Happy new year everyone!

could be to merge the content of the files aspec.py, astft.py and asig.py into a single file, e.g. core.py

while the 'one class per file' is not as heavily enforced in python as for instance in Java or C#, I'd recommend to keep things separated as much as possible. The complexity of core.py could also impact test_core.py. You could of course split up tests (test_core_asig, ...) but my point is that the maintainability might be negatively impacted. Decoupling Asig/Aspec/etc however is a good idea. A core.py could be used for decoration and/or composition since the conversion itself is not a core functionality of the respected class but rather a convenience feature.

import pya.amfcc

Coupling in general should be avoided. The goal should not be to silence the compiler/linter/interpreter but rather understand why this might be an issue and make a conscious choice about which design to follow.
The coupling for two-way-conversion is 'by design' though and could be resolved by for instance some 'factory/mixin' decoration/inheritance (the strong typing approach).
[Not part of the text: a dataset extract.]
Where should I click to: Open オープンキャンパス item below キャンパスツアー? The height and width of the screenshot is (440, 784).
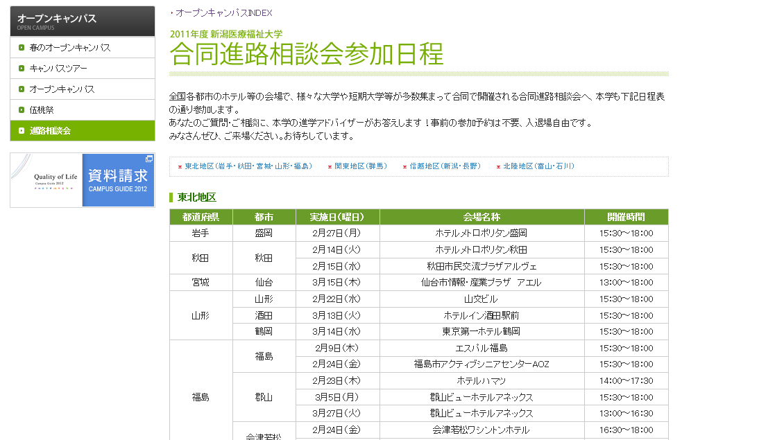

I'd suggest however to keep imports for conversion situational.

# classA.py

    def to_ClassB(self):
        # this could be from .classB import ClassB
        # but it does not add much to readability in this case
        import pgk.classB
        return pgk.classB.ClassB.fromClassA(self)

# classB.py

    @staticmethod
    def from_ClassA(x):  # could be x: 'pgk.classA.ClassA' for mypy
        import pgk.classA
        x: pgk.classA.ClassA  # for typing
        return ClassB(param_a=x.param_a, param_b=x.param_b)

Situational imports declutter the general imports (and in this case the constructor) while keeping the convenience to_X methods attached to each class. I am all for typing and keeping things as well defined as possible but we should not abandoned all the cool dynamic and flexible functionality that scripting languages offer.